>> start GIVEN RECORDS

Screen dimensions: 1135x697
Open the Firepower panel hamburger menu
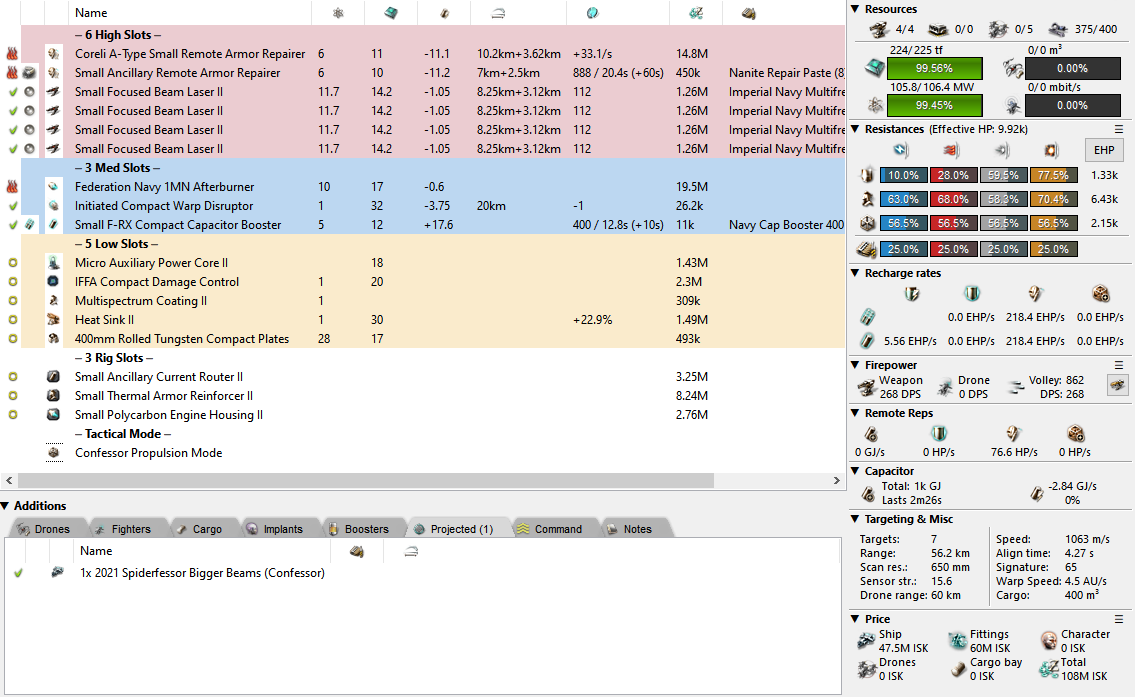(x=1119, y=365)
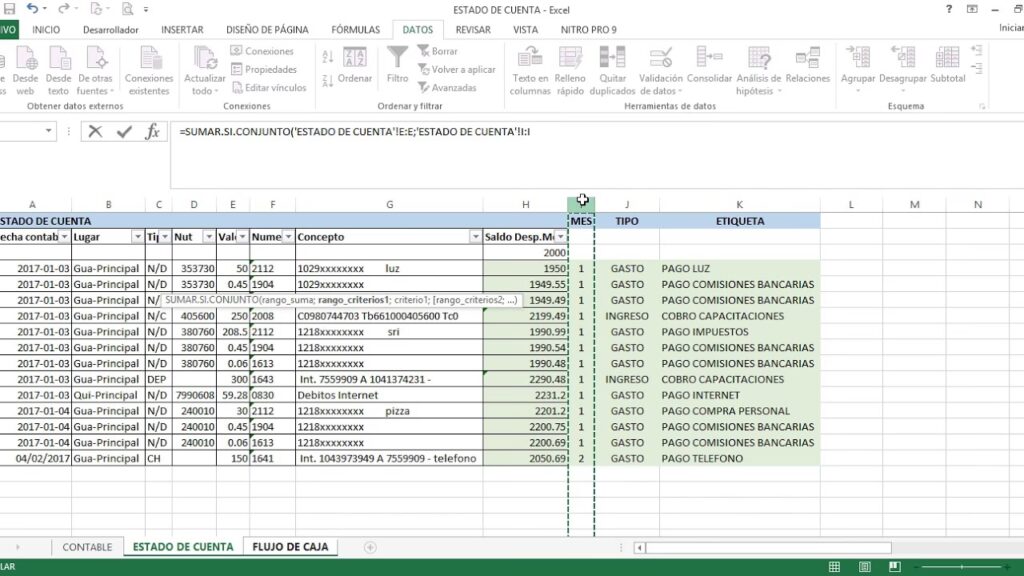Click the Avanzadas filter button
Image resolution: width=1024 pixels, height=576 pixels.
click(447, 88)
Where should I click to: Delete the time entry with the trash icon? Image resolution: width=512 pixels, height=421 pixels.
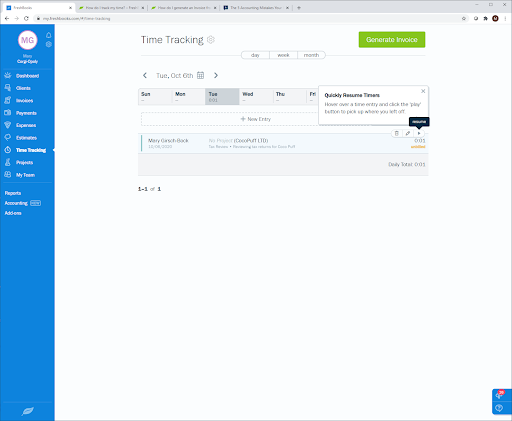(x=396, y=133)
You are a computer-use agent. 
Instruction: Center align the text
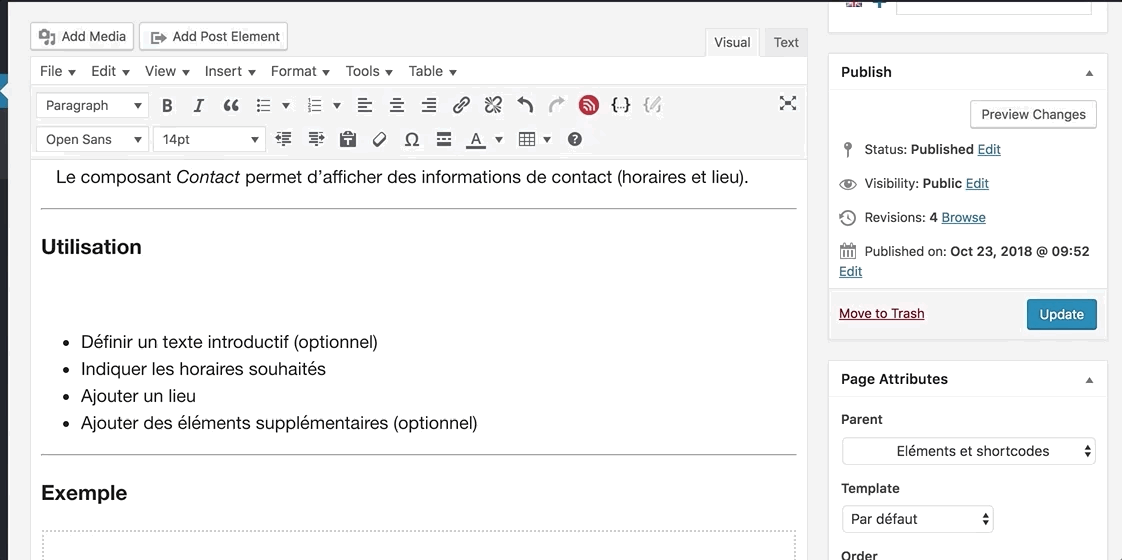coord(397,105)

>> end GIVEN RECORDS

# WHAT THE EXERCISE ASKS
In the part that opens with the line containing "You are a computer-use agent." and closes with the last of the lines, switch "Center align" to "Right align". Reproduce only those lines with everything else unchanged, and leave out the pictures.

# SOLUTION TO THIS PROBLEM
You are a computer-use agent. 
Instruction: Right align the text
coord(397,105)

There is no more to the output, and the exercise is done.